*** Data extract Section Begins ***

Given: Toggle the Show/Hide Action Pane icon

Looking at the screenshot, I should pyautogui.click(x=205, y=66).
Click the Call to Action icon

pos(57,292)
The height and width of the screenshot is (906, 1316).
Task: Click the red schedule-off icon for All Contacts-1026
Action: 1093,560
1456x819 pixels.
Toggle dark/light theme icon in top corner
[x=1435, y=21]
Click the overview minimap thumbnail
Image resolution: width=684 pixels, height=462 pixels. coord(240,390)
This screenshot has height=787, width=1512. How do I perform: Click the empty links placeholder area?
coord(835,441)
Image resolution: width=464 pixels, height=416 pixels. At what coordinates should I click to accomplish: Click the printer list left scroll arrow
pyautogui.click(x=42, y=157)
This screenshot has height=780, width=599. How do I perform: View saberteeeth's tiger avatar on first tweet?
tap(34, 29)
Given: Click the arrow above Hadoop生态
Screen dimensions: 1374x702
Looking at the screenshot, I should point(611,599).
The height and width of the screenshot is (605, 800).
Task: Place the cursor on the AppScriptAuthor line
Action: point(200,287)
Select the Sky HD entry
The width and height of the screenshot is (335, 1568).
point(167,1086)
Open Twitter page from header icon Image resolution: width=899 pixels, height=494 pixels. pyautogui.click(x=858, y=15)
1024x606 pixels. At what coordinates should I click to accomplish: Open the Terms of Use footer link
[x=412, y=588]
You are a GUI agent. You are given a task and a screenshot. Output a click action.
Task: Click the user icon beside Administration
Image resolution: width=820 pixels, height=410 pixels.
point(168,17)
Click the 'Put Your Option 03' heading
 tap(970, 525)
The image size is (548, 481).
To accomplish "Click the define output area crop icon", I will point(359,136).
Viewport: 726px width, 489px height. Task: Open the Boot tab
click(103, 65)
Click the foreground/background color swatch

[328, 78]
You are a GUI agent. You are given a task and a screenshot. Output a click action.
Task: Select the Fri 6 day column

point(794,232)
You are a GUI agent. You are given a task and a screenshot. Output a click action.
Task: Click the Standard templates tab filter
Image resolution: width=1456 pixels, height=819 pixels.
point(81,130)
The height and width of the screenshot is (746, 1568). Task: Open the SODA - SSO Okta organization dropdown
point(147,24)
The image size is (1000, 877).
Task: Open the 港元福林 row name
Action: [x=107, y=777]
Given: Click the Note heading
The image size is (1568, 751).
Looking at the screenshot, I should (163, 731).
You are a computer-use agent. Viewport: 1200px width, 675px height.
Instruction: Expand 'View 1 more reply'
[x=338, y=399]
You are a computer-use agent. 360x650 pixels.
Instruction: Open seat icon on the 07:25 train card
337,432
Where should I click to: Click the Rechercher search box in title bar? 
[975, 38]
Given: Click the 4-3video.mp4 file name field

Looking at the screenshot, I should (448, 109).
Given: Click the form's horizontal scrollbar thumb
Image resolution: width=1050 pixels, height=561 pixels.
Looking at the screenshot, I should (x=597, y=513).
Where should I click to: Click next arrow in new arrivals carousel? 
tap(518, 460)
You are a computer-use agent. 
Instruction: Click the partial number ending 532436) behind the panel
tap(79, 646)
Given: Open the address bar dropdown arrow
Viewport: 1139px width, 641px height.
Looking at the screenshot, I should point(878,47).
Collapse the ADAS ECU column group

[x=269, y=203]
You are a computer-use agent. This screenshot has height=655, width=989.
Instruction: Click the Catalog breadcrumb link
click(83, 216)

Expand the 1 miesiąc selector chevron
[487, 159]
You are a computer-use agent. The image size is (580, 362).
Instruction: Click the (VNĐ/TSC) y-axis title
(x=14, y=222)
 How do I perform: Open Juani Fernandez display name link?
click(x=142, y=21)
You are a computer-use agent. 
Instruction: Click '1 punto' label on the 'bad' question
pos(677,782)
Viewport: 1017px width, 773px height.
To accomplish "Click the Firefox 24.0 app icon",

*** Data extract Section Ends ***

## [Task description]
Your job is to give the data above again exactly, in full.

## [Response]
Given: Toggle the Show/Hide Action Pane icon

Looking at the screenshot, I should pyautogui.click(x=205, y=66).
Click the Call to Action icon

pos(57,292)
The height and width of the screenshot is (906, 1316).
Task: Click the red schedule-off icon for All Contacts-1026
Action: 1093,560
1456x819 pixels.
Toggle dark/light theme icon in top corner
[x=1435, y=21]
Click the overview minimap thumbnail
Image resolution: width=684 pixels, height=462 pixels. coord(240,390)
This screenshot has height=787, width=1512. How do I perform: Click the empty links placeholder area?
coord(835,441)
Image resolution: width=464 pixels, height=416 pixels. At what coordinates should I click to accomplish: Click the printer list left scroll arrow
pyautogui.click(x=42, y=157)
This screenshot has height=780, width=599. How do I perform: View saberteeeth's tiger avatar on first tweet?
tap(34, 29)
Given: Click the arrow above Hadoop生态
Screen dimensions: 1374x702
Looking at the screenshot, I should point(611,599).
The height and width of the screenshot is (605, 800).
Task: Place the cursor on the AppScriptAuthor line
Action: point(200,287)
Select the Sky HD entry
The width and height of the screenshot is (335, 1568).
point(167,1086)
Open Twitter page from header icon Image resolution: width=899 pixels, height=494 pixels. pyautogui.click(x=858, y=15)
1024x606 pixels. At what coordinates should I click to accomplish: Open the Terms of Use footer link
[x=412, y=588]
You are a GUI agent. You are given a task and a screenshot. Output a click action.
Task: Click the user icon beside Administration
Image resolution: width=820 pixels, height=410 pixels.
point(168,17)
Click the 'Put Your Option 03' heading
 tap(970, 525)
The image size is (548, 481).
To accomplish "Click the define output area crop icon", I will point(359,136).
Viewport: 726px width, 489px height. Task: Open the Boot tab
click(103, 65)
Click the foreground/background color swatch

[328, 78]
You are a GUI agent. You are given a task and a screenshot. Output a click action.
Task: Select the Fri 6 day column

point(794,232)
You are a GUI agent. You are given a task and a screenshot. Output a click action.
Task: Click the Standard templates tab filter
Image resolution: width=1456 pixels, height=819 pixels.
point(81,130)
The height and width of the screenshot is (746, 1568). Task: Open the SODA - SSO Okta organization dropdown
point(147,24)
The image size is (1000, 877).
Task: Open the 港元福林 row name
Action: [x=107, y=777]
Given: Click the Note heading
The image size is (1568, 751).
Looking at the screenshot, I should (163, 731).
You are a computer-use agent. Viewport: 1200px width, 675px height.
Instruction: Expand 'View 1 more reply'
[x=338, y=399]
You are a computer-use agent. 360x650 pixels.
Instruction: Open seat icon on the 07:25 train card
337,432
Where should I click to: Click the Rechercher search box in title bar? 
[975, 38]
Given: Click the 4-3video.mp4 file name field

Looking at the screenshot, I should (448, 109).
Given: Click the form's horizontal scrollbar thumb
Image resolution: width=1050 pixels, height=561 pixels.
Looking at the screenshot, I should (x=597, y=513).
Where should I click to: Click next arrow in new arrivals carousel? 
tap(518, 460)
You are a computer-use agent. 
Instruction: Click the partial number ending 532436) behind the panel
tap(79, 646)
Given: Open the address bar dropdown arrow
Viewport: 1139px width, 641px height.
Looking at the screenshot, I should point(878,47).
Collapse the ADAS ECU column group

[x=269, y=203]
You are a computer-use agent. This screenshot has height=655, width=989.
Instruction: Click the Catalog breadcrumb link
click(83, 216)

Expand the 1 miesiąc selector chevron
[487, 159]
You are a computer-use agent. The image size is (580, 362).
Instruction: Click the (VNĐ/TSC) y-axis title
(x=14, y=222)
 How do I perform: Open Juani Fernandez display name link?
click(x=142, y=21)
You are a computer-use agent. 
Instruction: Click '1 punto' label on the 'bad' question
pos(677,782)
Viewport: 1017px width, 773px height.
To accomplish "Click the Firefox 24.0 app icon",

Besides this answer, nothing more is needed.